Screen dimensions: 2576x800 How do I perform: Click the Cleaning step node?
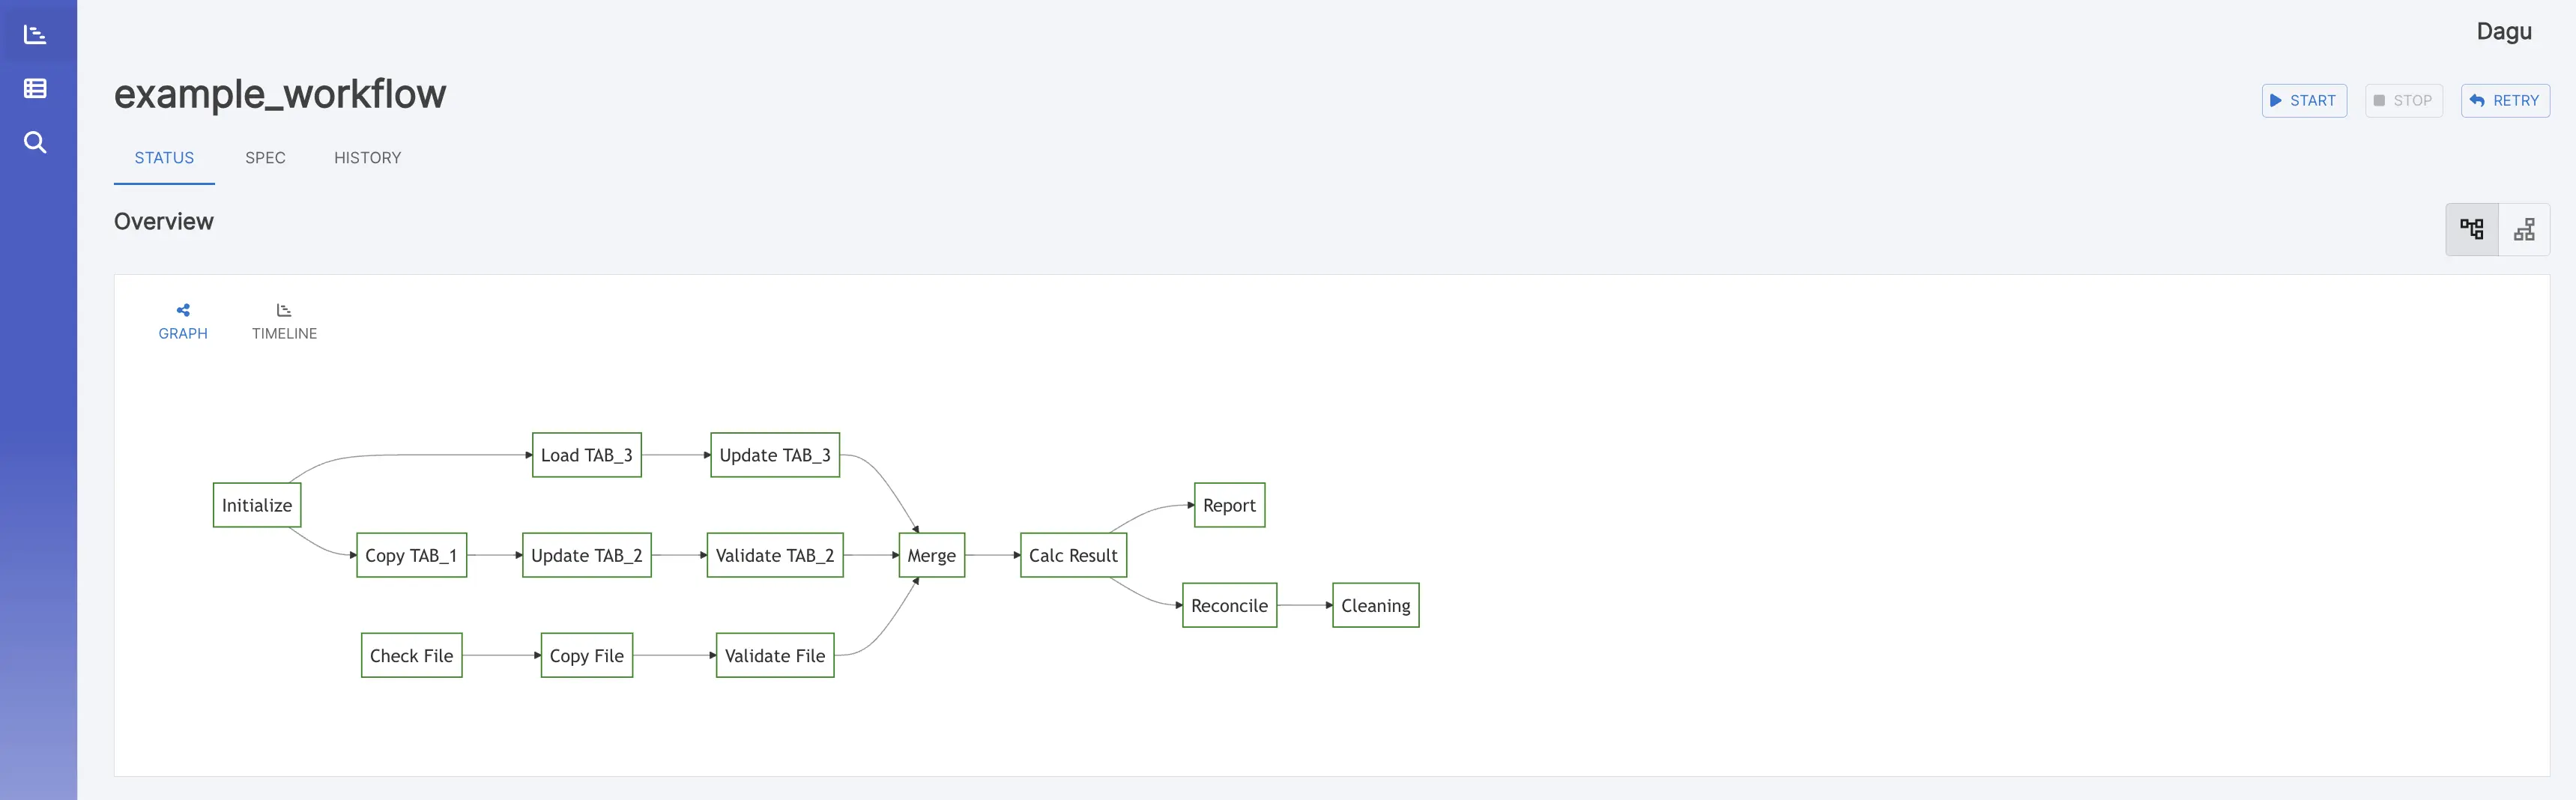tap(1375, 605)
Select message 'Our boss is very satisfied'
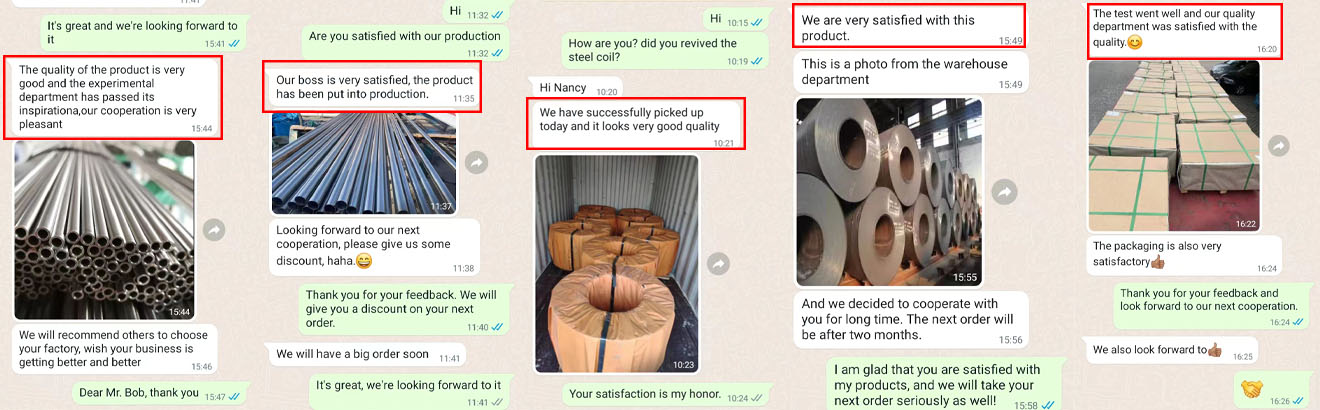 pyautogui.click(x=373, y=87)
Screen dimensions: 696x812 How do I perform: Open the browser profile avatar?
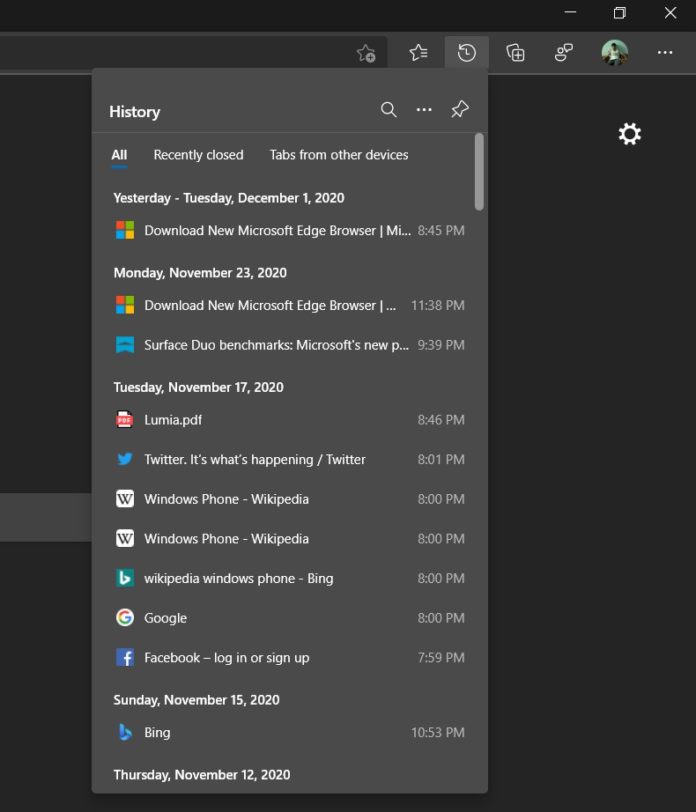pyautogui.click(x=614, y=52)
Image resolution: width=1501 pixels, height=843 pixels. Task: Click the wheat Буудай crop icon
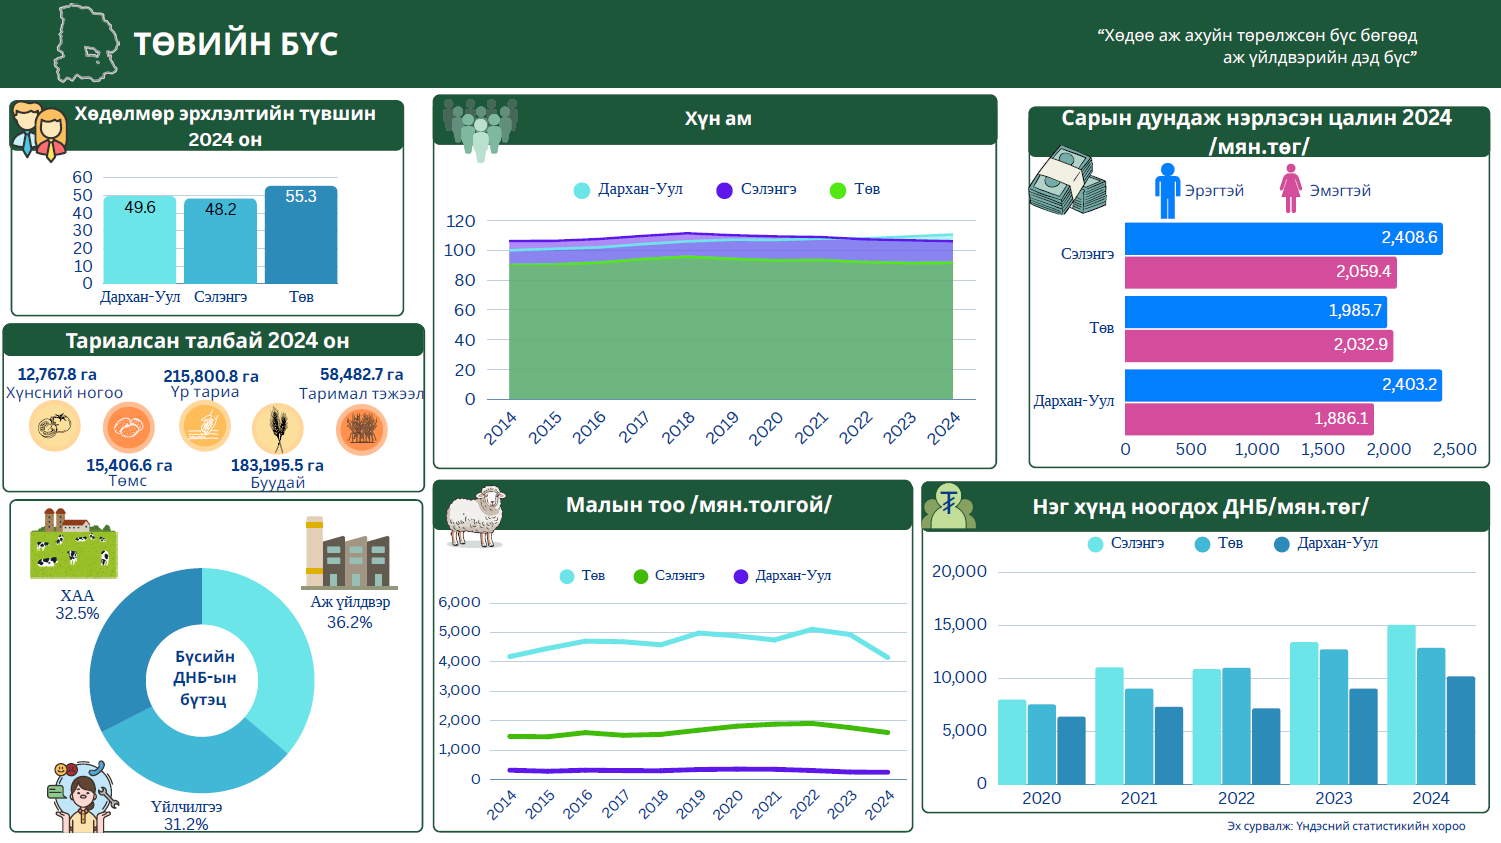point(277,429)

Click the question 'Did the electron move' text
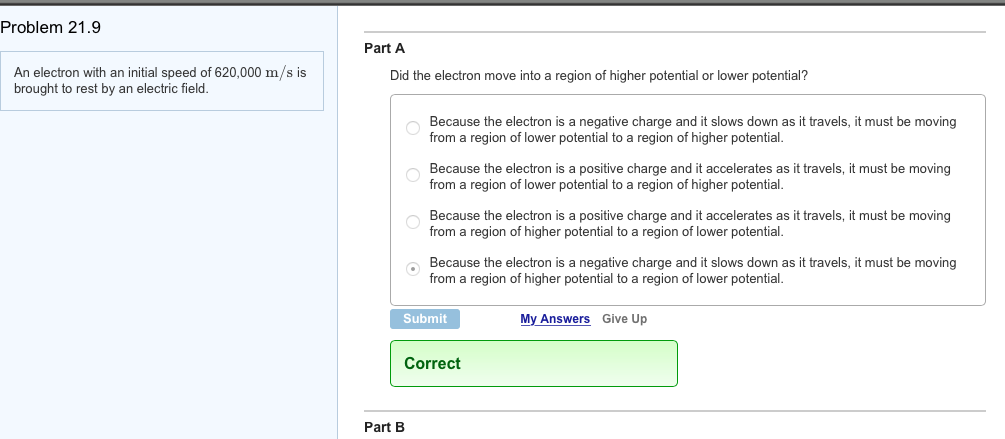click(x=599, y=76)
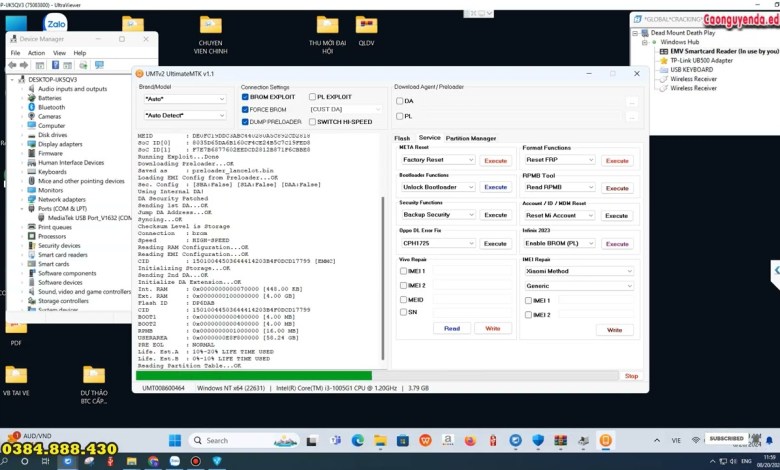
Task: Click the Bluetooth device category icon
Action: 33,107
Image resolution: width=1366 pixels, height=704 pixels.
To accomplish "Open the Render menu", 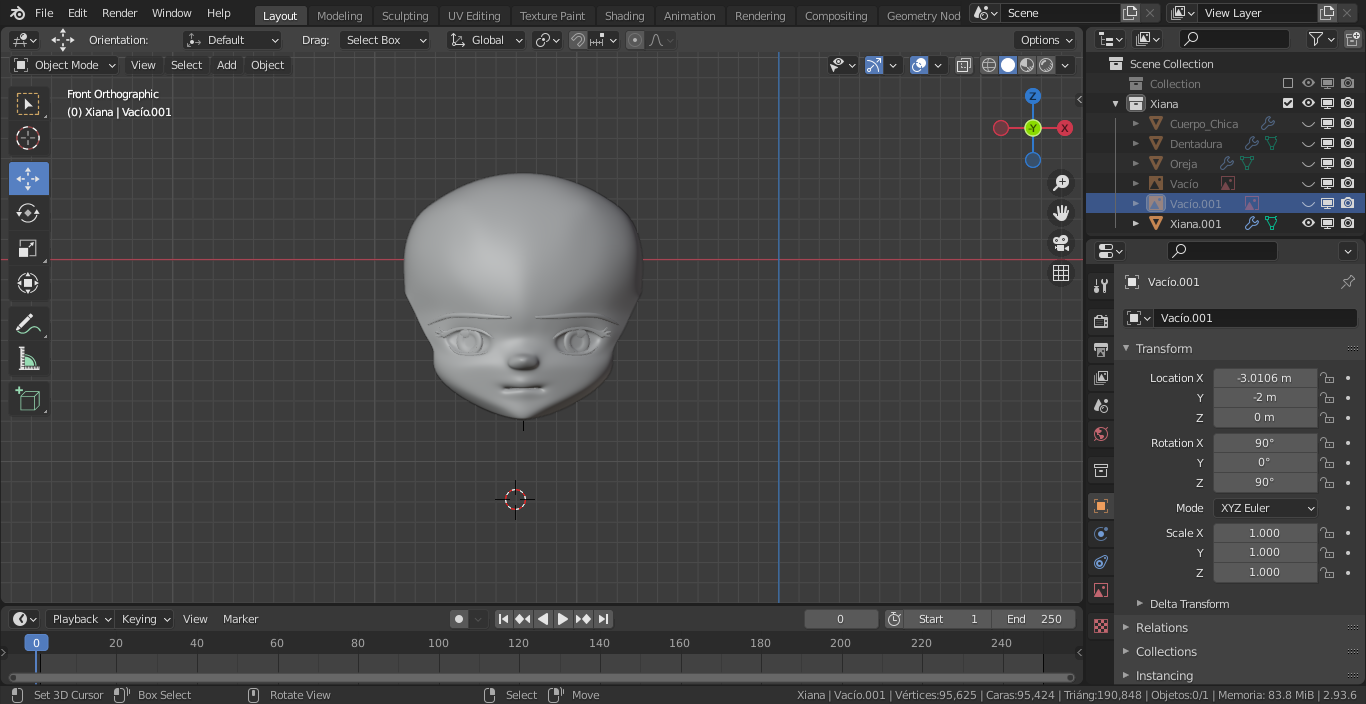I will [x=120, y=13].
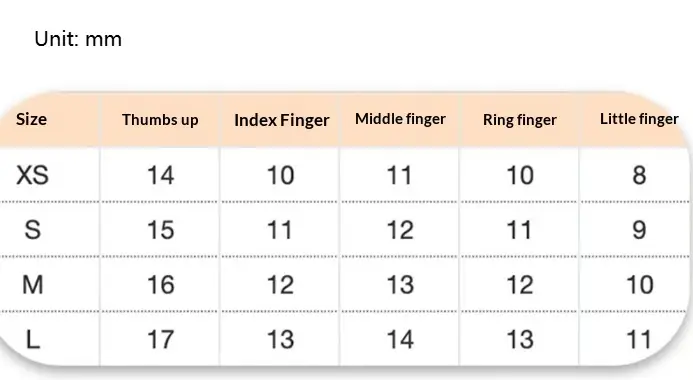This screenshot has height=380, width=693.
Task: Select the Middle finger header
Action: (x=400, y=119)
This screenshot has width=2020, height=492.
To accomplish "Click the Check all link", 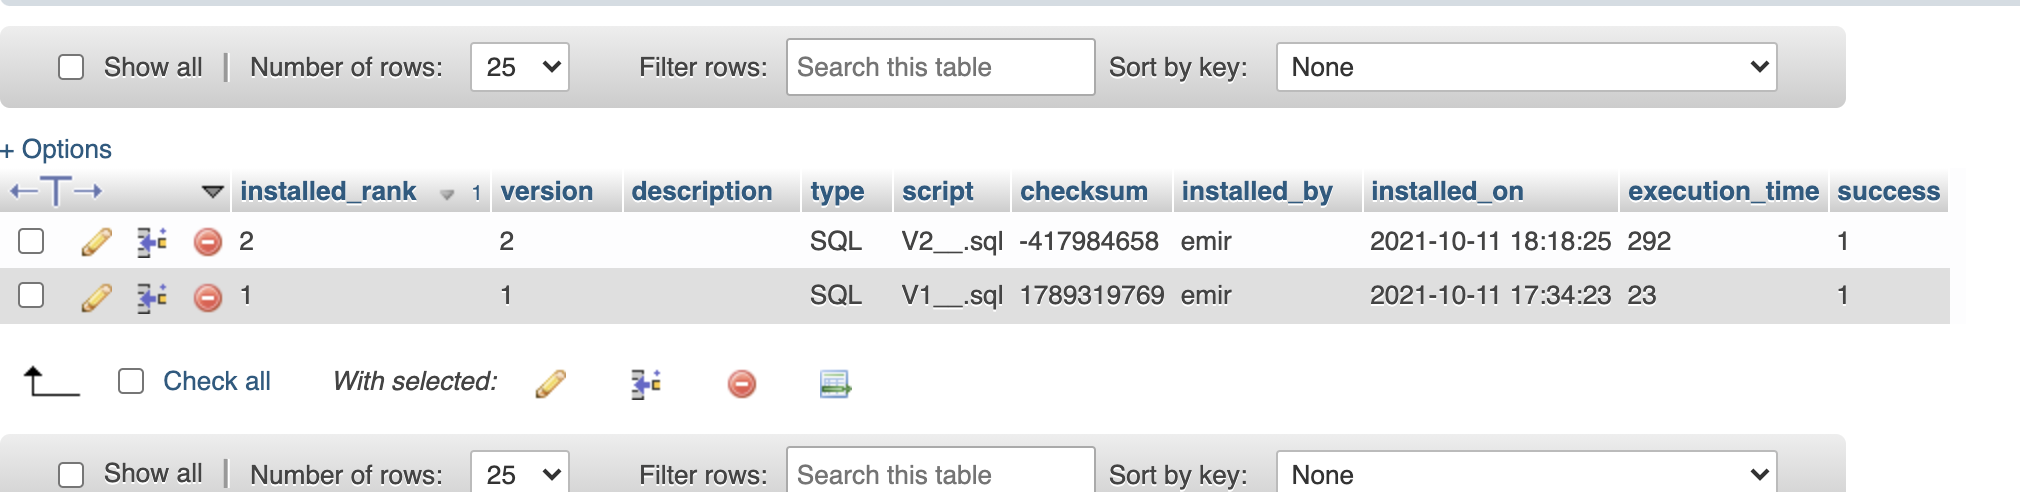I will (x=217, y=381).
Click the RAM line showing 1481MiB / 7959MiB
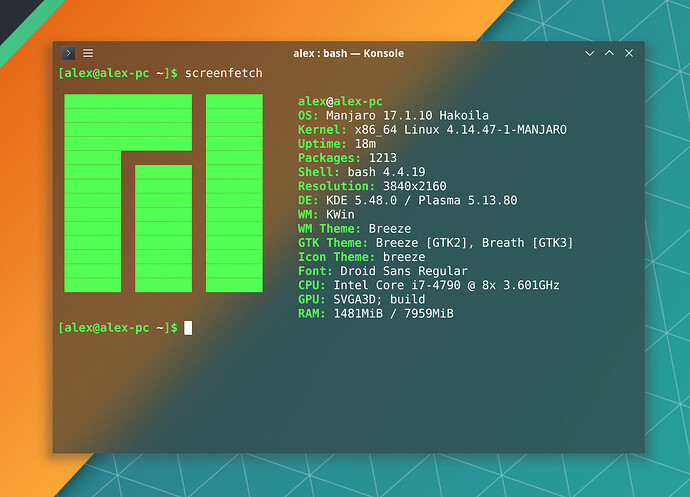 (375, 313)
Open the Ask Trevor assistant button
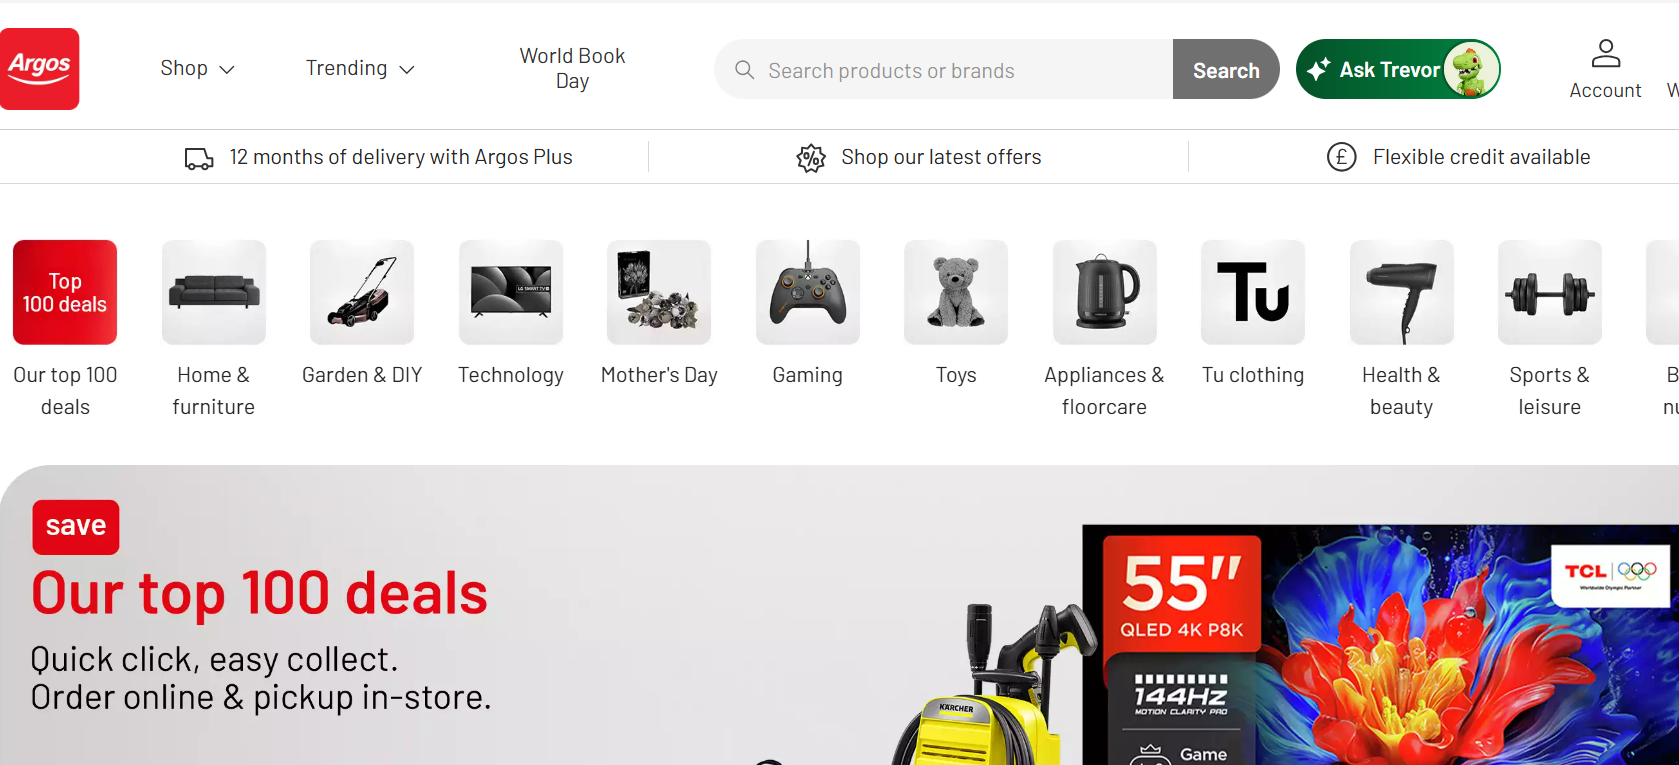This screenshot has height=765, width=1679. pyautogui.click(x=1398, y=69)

— Your instructions —
Copy exactly the lines from the line that holds "Click the RAM line showing 1481MiB / 7959MiB" to the end of the listing, both included. Leave the pictures out.

— Response area —
Click the RAM line showing 1481MiB / 7959MiB
 (375, 313)
Open the Ask Trevor assistant button
This screenshot has height=765, width=1679. pyautogui.click(x=1398, y=69)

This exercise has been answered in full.